Ein greiser Strippenzieher als Hoffnungsträger - armes Italien!

Kommentar von Thomas Ludwig

Italien hat gewählt. Foto: dpaItalien hat gewählt. Foto: dpa

Osnabrück. Italien hat gewählt. Die Frage ist nun: Wie stark ist Berlusconi? Ein Kommentar.

Es kam, wie von vielen Beobachtern vorhergesehen: Die Sozialdemokraten mussten Federn lassen, rechte und populistische europafeindliche Parteien haben bei der Parlamentswahl in Italien ordentlich Zulauf bekommen. Doch weder für eine einzelne Partei noch für eines der Wahlbündnisse reicht es zur alleinigen Macht. Es steht eine schwierige Regierungsbildung an - zeitweise politische Lähmung wahrscheinlich.

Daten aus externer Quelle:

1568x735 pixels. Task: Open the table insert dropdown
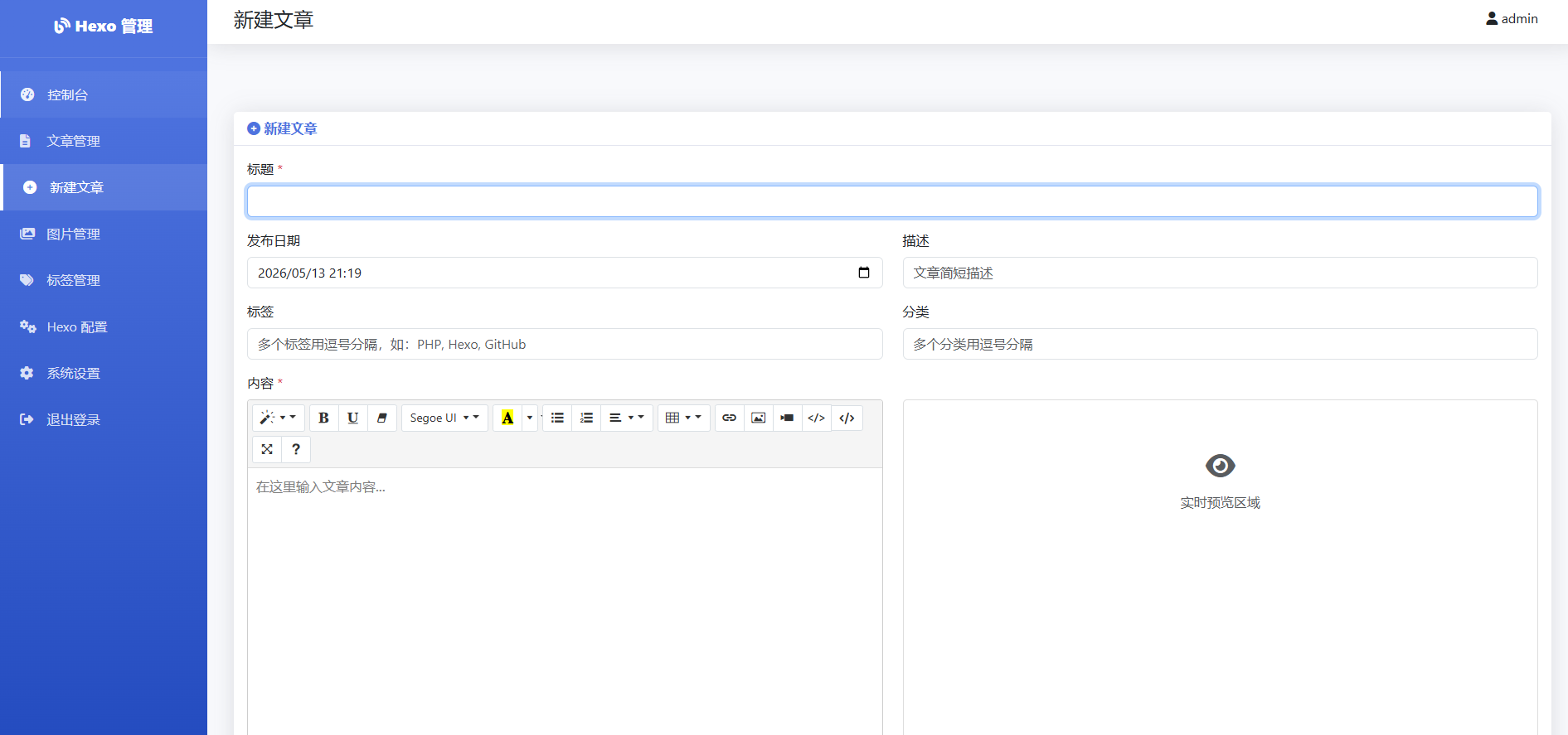point(684,418)
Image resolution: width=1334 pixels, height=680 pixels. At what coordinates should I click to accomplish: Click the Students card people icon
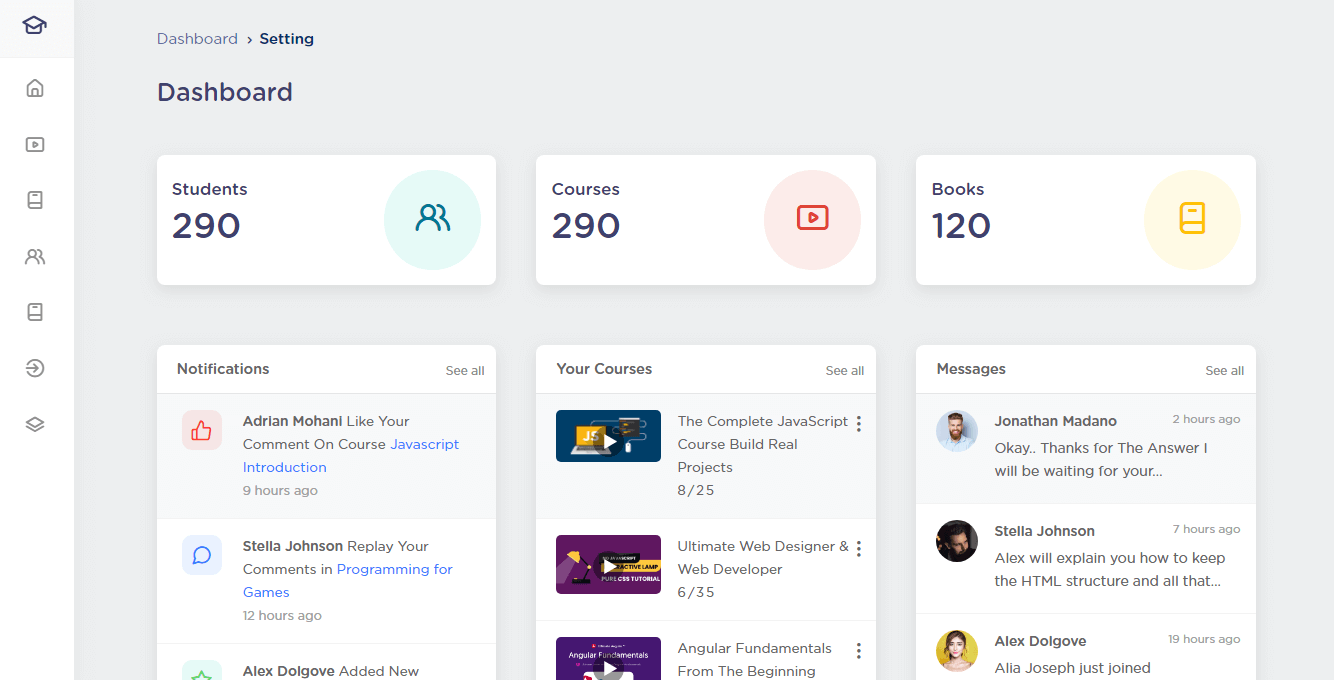click(432, 219)
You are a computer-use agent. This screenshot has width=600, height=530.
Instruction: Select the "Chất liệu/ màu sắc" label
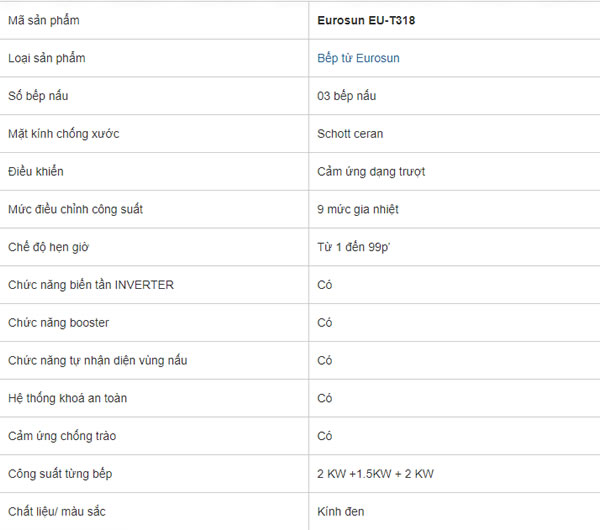(57, 512)
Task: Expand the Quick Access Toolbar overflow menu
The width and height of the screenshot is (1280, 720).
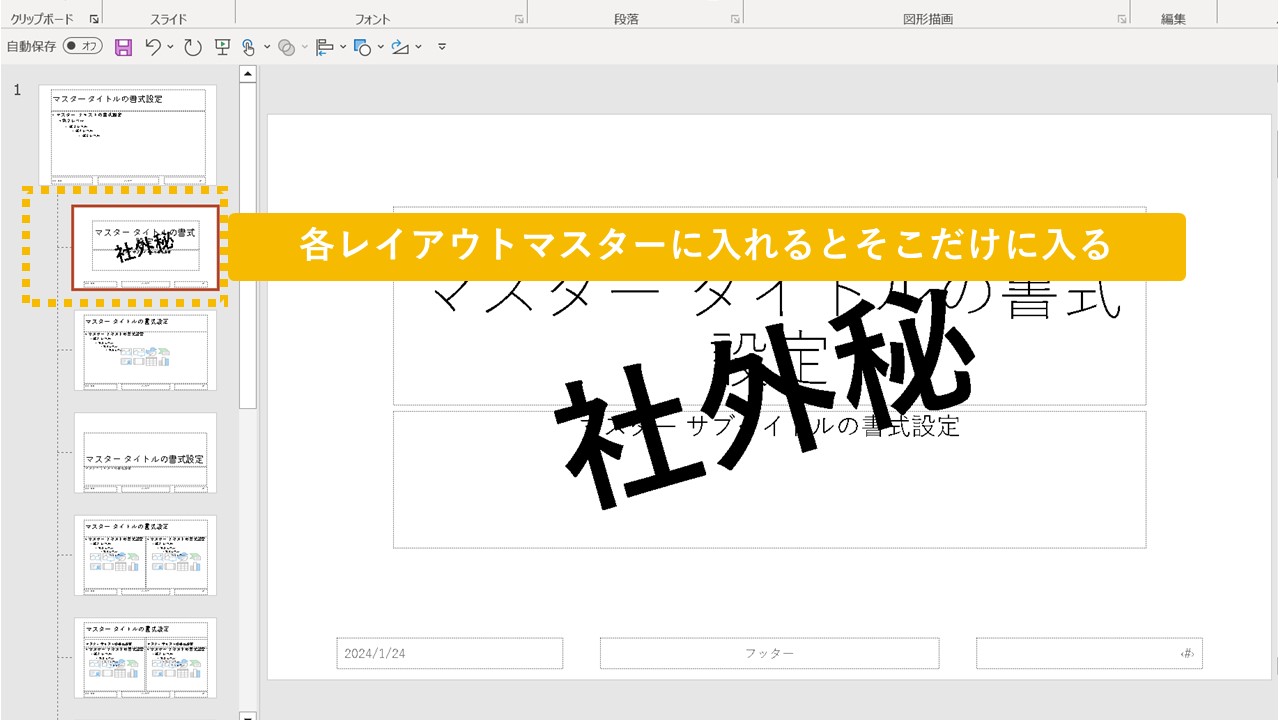Action: 440,46
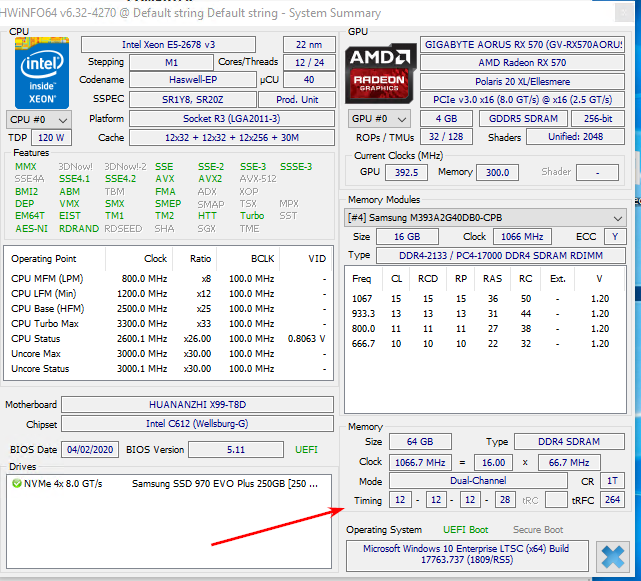Click the BIOS date 04/02/2020 field

(91, 449)
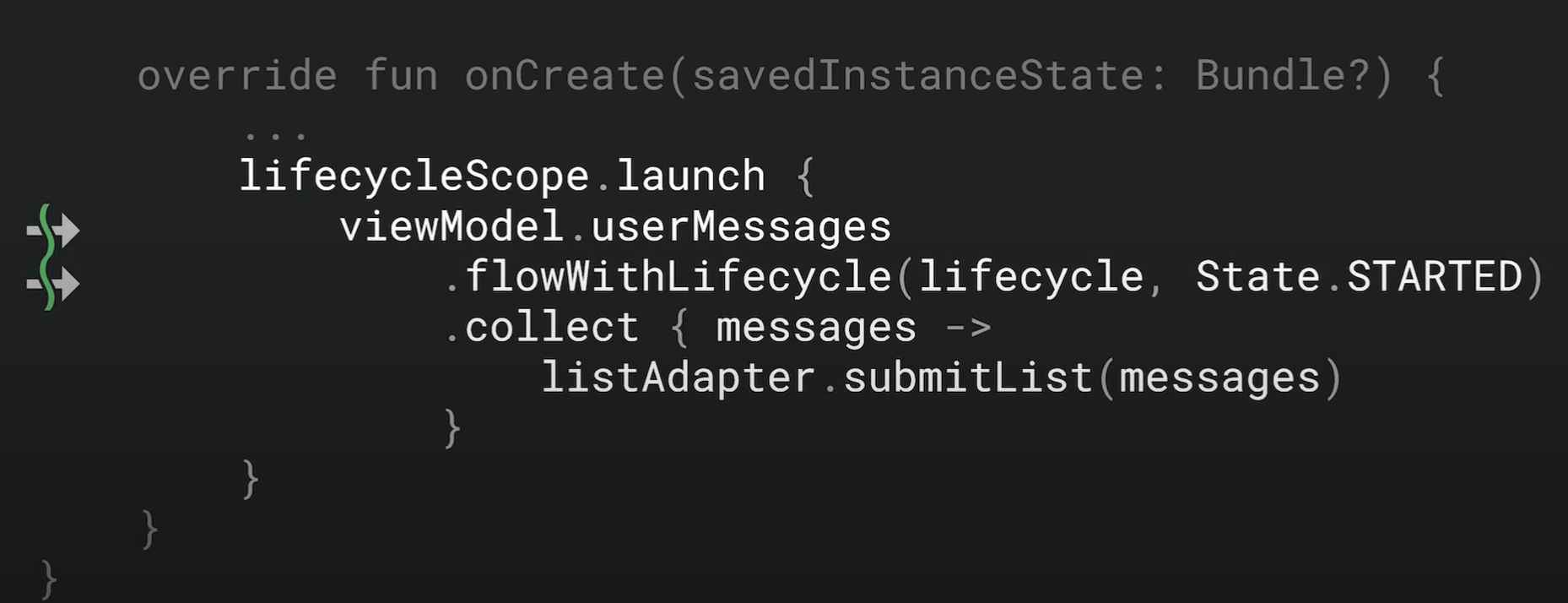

Die Frage ist nun: Wie stark ist Silvio Berlusconis wirklich? Denn der Durchmarsch ist seiner konservativen Forza Italia nicht gelungen, der rechte Bündnispartner Lega wurde stärker als erwartet. Nun wird sich Berlusconi als Strippenzieher einmal mehr beweisen müssen. Immerhin haben Brüssel und Berlin zuletzt auf das politische Stehaufmännchen gesetzt, als immer noch europafreundlichsten Vertreter der italienischen Populisten. Ein 81-jähriger Greis als Hoffnungsträger - armes Italien.

Hitziger Wahlkampf

Der Wahlkampf war hitzig. Einwanderung, innere Sicherheit, die Rolle Italiens in der EU und eine lahmende Wirtschaft, die den vielen - vor allem jungen - Arbeitslosen wenig Hoffnung gibt, waren die beherrschenden Themen. Mit teuren Wahlversprechen haben alle Parteien versucht, die Bürger für sich zu gewinnen. Deren Umsetzung ist jedoch mit erhöhtem Risiko verbunden. Denn Italien ist schon heute hoch verschuldet und hat das Zeug, die Euro-Zone in eine erneute schmerzhafte Krise zu stürzen.

Bei allem Nachwahl-Chaos könnte es schließlich zu einer großen Koalition aus den abgewählten Sozialdemokraten der Partito Democratico von Matteo Renzi und Paolo Gentiloni sowie Berlusconis Forza Italia kommen. Ob diese Konstellation dann sparen und Maß halten wird? Es erscheint zumindest fraglich. Für Europa wäre sie sicher das kleinste Übel.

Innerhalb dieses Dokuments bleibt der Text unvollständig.